On April 1, 1779, Morgan bought 210 acres of land in Princeton, New Jersey, where he built a stone farmhouse with splendid eastern vista, and named his estate the Prospect Farm. Along with regular farming, he conducted scientific experiments by growing different varieties of corn from various climate zones; maintained a model aviary; developed methods of pest control, in particular, aimed at the hessian fly. In the words of Manasseh Cutler, who visited George Morgan in July 1787, "Here I saw the Hessian fly, as it called, which has done immense injury to wheat. Our country is under much obligation to this gentleman for the discoveries he has made, and the information he has given respecting this insect, in consequence of his experiments. It has enabled the farmers in this part of the country to get rid of an insect that had wholly cut off their crops of grain for several years successively." The Philadelphia Society for Promoting Agriculture awarded to Morgan its first gold medal for improvements in farming.

===Morganza Farm===
In 1796, Morgan returned to Pennsylvania as he inherited 600 acres of land in Cecil and Strabane Township along Morganza Road, northeast of Canonsburg in Washington County after the death of his brother John Morgan. On Morganza Farm he continued experimental farming including cultivating grapes.

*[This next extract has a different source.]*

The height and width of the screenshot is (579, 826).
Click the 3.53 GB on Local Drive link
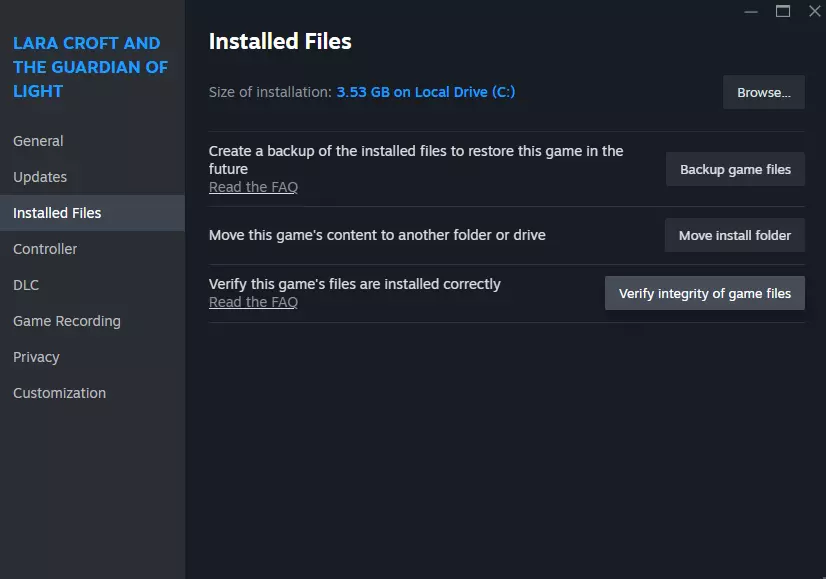[426, 92]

On August 22, 1806, Morgan was visited by Aaron Burr and his chief of staff Colonel Julien de Pestre at Morganza Farm. Burr's conspiracy to overthrow the federal government was first made known to President Jefferson by Colonel Morgan, who after meeting with Burr wrote Jefferson a letter with warning on September 15. George Morgan and his son Thomas were called to testify at Burr's trial in Richmond, Virginia. In 1947, the Pennsylvania Historical and Museum Commission installed a historical marker near his home in Canonsburg, Pennsylvania, noting Morgan's historic importance. George Morgan died on March 10, 1810, in his Morganza home.

==Family==
On October 24, 1764, George Morgan married Mary Baynton and they had eleven children; out of them six died in their childhood. Five surviving to adulthood siblings include John, Ann, George, Thomas, and Maria.